I hope this video goes viral.
John Hussman -- in his November 8 essay "Bubble, Crash, Bubble, Crash, Bubble..." -- has a more serious take on the actions of the Federal Reserve. The Fed has completely outstripped its authority and its charter, usurping the role of the legislature, just as our activist courts have been doing.
Hussman writes:
[Federal Reserve Chairman Ben] Bernanke's 1999 speech included a very disturbing paragraph, particularly in light of what the Fed did by purchasing $1.5 trillion of these agency securities [Fannie Mae and Freddie Mac debt securities].
“In thinking about nonstandard open-market operations, it is useful to separate those that have some fiscal component from those that do not. By a fiscal component I mean some implicit subsidy, which would arise, for example, if the BOJ purchased nonperforming bank loans at face value (this is of course equivalent to a fiscal bailout of the banks, financed by the central bank). This sort of money-financed “gift” to the private sector would expand aggregate demand for the same reasons that any money-financed transfer does. Although such operations are perfectly sensible from the standpoint of economic theory, I doubt very much that we will see anything like this in Japan, if only because it is more straightforward for the Diet to vote subsidies or tax cuts directly. Nonstandard open-market operations with a fiscal component, even if legal, would be correctly viewed as an end run around the authority of the legislature, and so are better left in the realm of theoretical curiosities.”
Yet this is precisely what the Fed did with Fannie Mae and Freddie Mac a year ago. Bernanke understands this. He simply does not want the public or Congress to recognize it.

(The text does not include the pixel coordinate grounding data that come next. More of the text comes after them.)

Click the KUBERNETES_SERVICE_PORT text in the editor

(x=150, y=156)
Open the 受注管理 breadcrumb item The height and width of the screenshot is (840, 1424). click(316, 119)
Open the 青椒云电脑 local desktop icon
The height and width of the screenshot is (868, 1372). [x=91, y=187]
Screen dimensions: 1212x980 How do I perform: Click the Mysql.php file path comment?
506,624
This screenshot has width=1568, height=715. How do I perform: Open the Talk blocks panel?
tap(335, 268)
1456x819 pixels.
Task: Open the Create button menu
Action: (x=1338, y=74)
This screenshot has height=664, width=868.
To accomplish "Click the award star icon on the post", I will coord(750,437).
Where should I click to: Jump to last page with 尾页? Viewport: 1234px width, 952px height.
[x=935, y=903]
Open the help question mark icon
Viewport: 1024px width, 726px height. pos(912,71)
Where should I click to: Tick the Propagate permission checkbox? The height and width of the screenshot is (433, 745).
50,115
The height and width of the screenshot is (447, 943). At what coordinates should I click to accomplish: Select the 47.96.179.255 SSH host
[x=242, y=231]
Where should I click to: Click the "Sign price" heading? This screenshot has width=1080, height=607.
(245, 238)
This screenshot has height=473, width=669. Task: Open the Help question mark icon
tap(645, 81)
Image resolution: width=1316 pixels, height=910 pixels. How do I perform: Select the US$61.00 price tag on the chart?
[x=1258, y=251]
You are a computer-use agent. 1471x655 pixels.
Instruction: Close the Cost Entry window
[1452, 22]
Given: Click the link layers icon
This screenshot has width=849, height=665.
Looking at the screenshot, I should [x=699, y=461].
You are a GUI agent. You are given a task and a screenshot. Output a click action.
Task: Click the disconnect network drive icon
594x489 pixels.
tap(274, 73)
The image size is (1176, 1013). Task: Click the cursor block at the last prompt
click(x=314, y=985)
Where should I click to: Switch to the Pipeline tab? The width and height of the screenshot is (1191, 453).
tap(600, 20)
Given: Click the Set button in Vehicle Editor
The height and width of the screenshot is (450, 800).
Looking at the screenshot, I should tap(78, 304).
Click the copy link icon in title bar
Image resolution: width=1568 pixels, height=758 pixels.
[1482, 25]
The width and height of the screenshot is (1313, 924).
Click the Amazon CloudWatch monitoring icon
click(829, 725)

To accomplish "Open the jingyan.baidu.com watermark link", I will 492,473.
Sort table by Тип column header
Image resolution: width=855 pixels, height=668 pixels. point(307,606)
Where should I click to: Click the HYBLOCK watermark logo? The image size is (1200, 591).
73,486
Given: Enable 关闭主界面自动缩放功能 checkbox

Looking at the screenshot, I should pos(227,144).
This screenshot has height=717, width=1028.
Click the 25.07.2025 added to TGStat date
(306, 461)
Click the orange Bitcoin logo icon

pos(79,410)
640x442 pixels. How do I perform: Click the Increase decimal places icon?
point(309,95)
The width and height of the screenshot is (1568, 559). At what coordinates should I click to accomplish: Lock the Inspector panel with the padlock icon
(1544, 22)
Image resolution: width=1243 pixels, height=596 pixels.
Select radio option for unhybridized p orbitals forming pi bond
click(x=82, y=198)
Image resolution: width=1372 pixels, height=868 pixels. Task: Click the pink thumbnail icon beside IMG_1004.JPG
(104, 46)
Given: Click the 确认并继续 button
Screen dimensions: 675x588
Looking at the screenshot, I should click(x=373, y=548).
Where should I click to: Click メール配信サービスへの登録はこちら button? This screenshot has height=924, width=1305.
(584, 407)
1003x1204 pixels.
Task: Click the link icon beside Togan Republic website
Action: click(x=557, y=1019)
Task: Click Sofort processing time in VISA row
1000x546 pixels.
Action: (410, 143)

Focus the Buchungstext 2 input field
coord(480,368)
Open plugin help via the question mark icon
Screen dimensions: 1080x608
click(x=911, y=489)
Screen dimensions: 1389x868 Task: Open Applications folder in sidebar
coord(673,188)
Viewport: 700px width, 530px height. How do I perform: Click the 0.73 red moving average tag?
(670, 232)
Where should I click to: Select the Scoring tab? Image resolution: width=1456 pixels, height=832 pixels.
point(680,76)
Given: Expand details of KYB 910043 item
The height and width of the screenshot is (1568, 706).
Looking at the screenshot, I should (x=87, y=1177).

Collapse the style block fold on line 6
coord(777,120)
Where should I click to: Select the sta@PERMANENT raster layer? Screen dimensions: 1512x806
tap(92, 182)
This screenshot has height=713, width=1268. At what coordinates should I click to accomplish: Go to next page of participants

Given that fiscal authority is enumerated by the Constitution as the sole right of Congress, and spending is prohibited by the Constitution without explicit appropriation, it seems clear - regardless of how the Federal Reserve Act is written - that monetary operations involving anything but Treasury securities contain unconstitutional “fiscal component,” unless they involve repurchase agreements that would make the Fed whole even if the underlying securities were to fail. It is doubtful that when Congress drafted the Federal Reserve Act to allow the use of mortgage-backed securities, it ever dreamed that the Fed would purchase these securities outright when the issuer was insolvent. Until this issue is clarified in legislation, Bernanke will continue to see it as “perfectly sensible” for the Fed to make “money financed gifts” that substitute his own personal discretion for those of a democracy.
Today, in addition to the tyranny of the executive order, we are under the threat of the tyranny of judges, and now the tyranny of fiscal policy conducted by the unelected head of the Federal Reserve. Our wimpy Congress does not take responsibility for its enumerated powers, and will not forcefully object to the usurpation of those powers by the judiciary and the central bank. We need to stiffen their spines.